La dernière saison, enfin, s’éloigne des racines écolos pour se plonger dans une intrigue d’espionnage et de politique à cheval sur deux planètes. Les sujets sont potentiellement très intéressants : ça parle littéralement de réchauffement climatique, de montée des océans, de la catastrophe que ça peut être en particulier pour les populations pauvres, ainsi que de migration massive pour quitter une planète mourante. C’est d’ailleurs assez déprimant de se dire que ça fait trente ans et de voir où on en est…
Mais voilà, c’est traité avec les pieds. On survole tous les sujets sans jamais les creuser, et on emballe quelques clins d’œil réussis à Stargate : SG‑1 d’une tonne de dialogues pompeux, on injecte des méchants ultra-caricaturaux aux plans dignes d’un flic de Signé Cat’s Eyes et on conclut avec une résolution affligeante de naïveté et de facilité.

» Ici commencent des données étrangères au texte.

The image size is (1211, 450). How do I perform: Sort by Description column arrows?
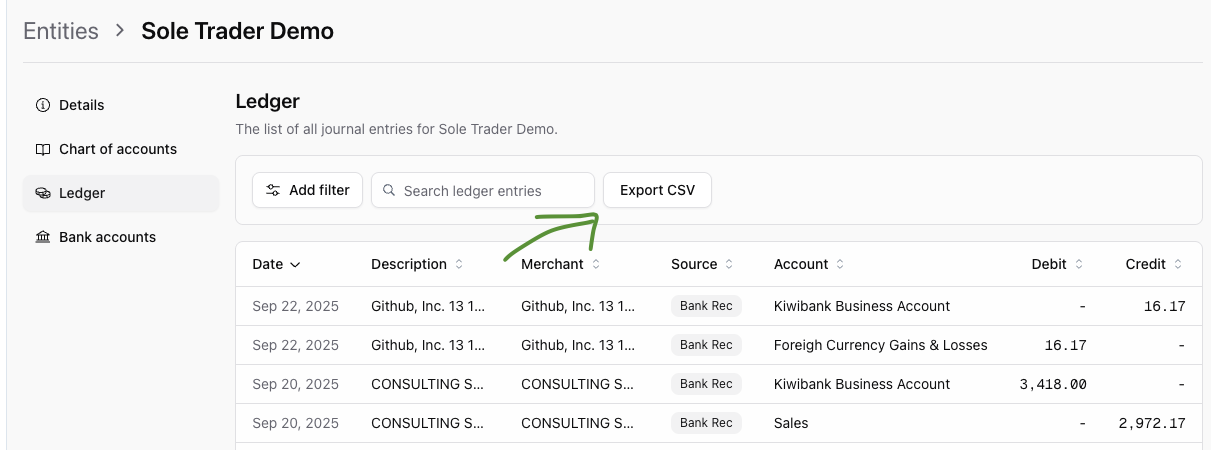[x=459, y=264]
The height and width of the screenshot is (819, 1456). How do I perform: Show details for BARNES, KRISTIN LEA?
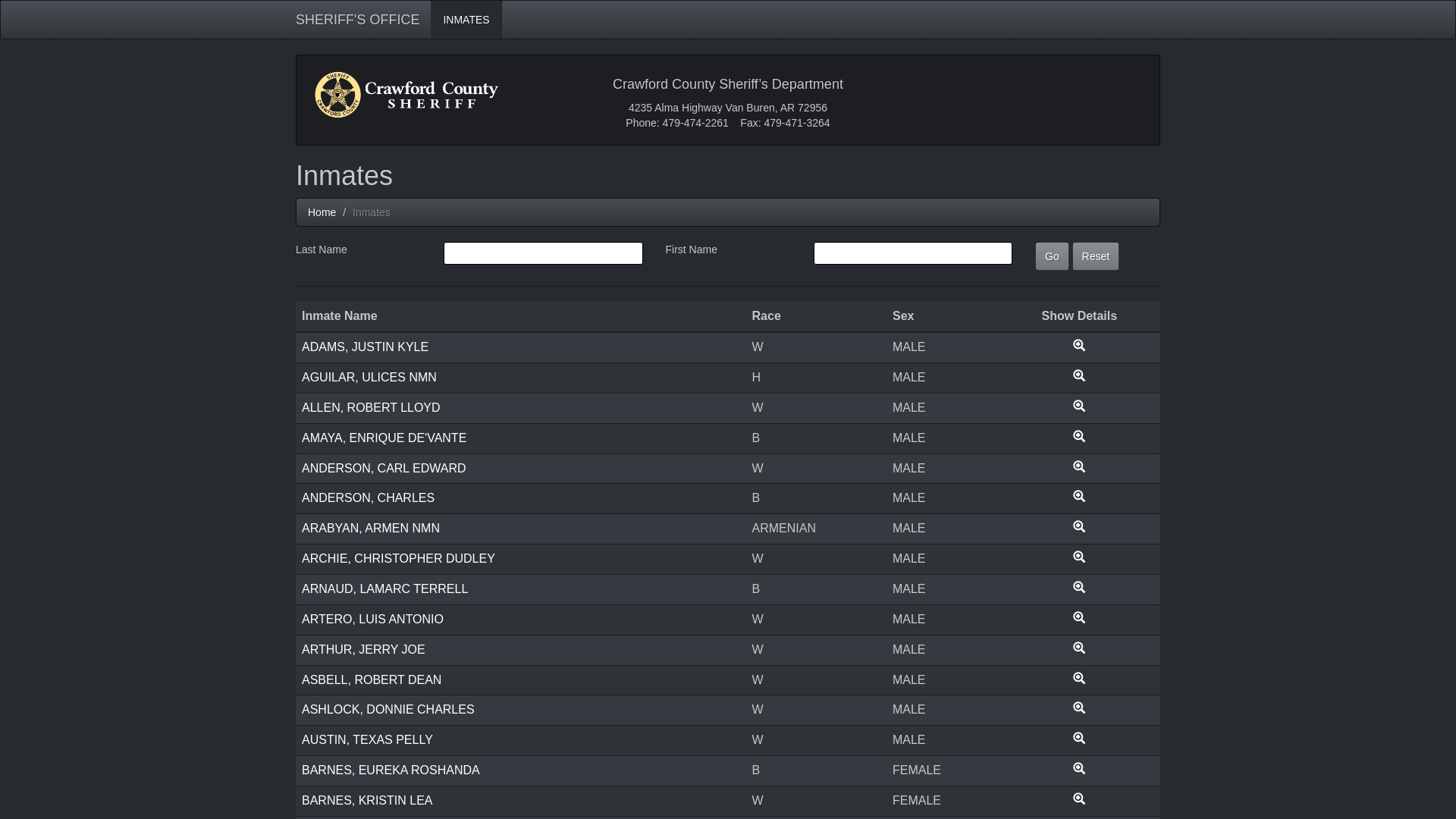tap(1078, 799)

Sur le plan technique, je l’ai dit, je me souvenais de plans sous-marins et sylvestres magnifiques et de plans de coupe récurrents. Je vais mettre un bémol sur les premiers : oui, c’est joli, certains sont vraiment réussis, et on apprécie le fait que beaucoup de scènes ont été réellement tournées dans un coin de forêt de tropicale et dans l’océan (avec, du coup, des acteurs qui ont vraiment dû travailler leur apnée et leurs qualifications PADI). Mais on sent aussi l’évolution technologique des trente dernières années. Plage dynamique médiocre, exposition hasardeuse et surtout images de synthèse très très très visibles sont les signatures de la série. Ça s’améliore dans la troisième saison, et l’île de Neri reste magnifique malgré les limites technologiques, mais on a une meilleure qualité d’image avec un téléphone moderne.
Et surtout, les plans sous-marins les plus élégants sont très souvent… des plans de coupe. On revoit toujours les mêmes passages de Neri au-dessus des récifs coralliens, toujours les mêmes rotations de Charlie qui ramène sa nageoire le long de son ventre, toujours les mêmes vues de bancs de poissons qui se suivent à l’unisson. Avec le recul, j’avais dû voir à l’époque la première saison et c’est à peu près tout, et j’avais à peine noté quelques répétitions ; mais au bout de quatre saisons, ces plans objectivement jolis deviennent aussi monotones que le diaporama du voyage de votre tante à Hawaï qu’elle repasse en boucle chaque fois que vous la voyez.

En tant que type qui bosse sur les langues au quotidien, il y a un détail surprenant que j’ai apprécié en revoyant la série : Neri, qui n’a grosso modo pas eu de contact avec les gens de sept à seize ans, parle dans un anglais basique, puéril et haché, qui s’améliore rapidement mais reste longtemps inégal. C’est un petit détail, mais plutôt bien traité. Ça ne m’avait pas du tout marqué à l’époque et j’ai été curieux de voir ce que ça donnait en français ; j’ai donc rejeté un œil aux trois premiers épisodes en version doublée. Et là… La traduction est complètement passée à côté du truc : Neri parle un français correct dès le départ. En prime, les autres personnages l’appellent parfois Neri, parfois Océane, sans qu’on comprenne pourquoi, alors qu’elle a bien dit qu’elle s’appelait Neri dans le deuxième épisode et que c’est sous ce nom qu’on l’a présentée aux autres. Apparemment, quelqu’un chez le distributeur français a jugé qu’il fallait absolument que le titre de la série soit le nom de l’héroïne, mais ceux chargés du doublage ont craqué une fois sur deux.
Bref, au départ, Océane est une série écolo grand public pour enfants et ados qui n’a rien de vraiment génial, mais qui reste raisonnablement bien faite et bien menée. Mieux, ses thématiques restent hélas tout à fait d’actualité. C’est donc gentillet et prévisible, mais tout à fait regardable. Par la suite, de grosses maladresses sont venues plomber la série, avec des méchants toujours plus caricaturaux, des nouveaux personnages parfois franchement ratés (Kal, si tu te demandes pourquoi j’ai pas parlé de toi, c’est simplement que j’essaie très fort d’oublier ton existence…) et un ton de plus en plus pompeux, au point qu’on arrive au bout du dernier épisode avec un certain soulagement.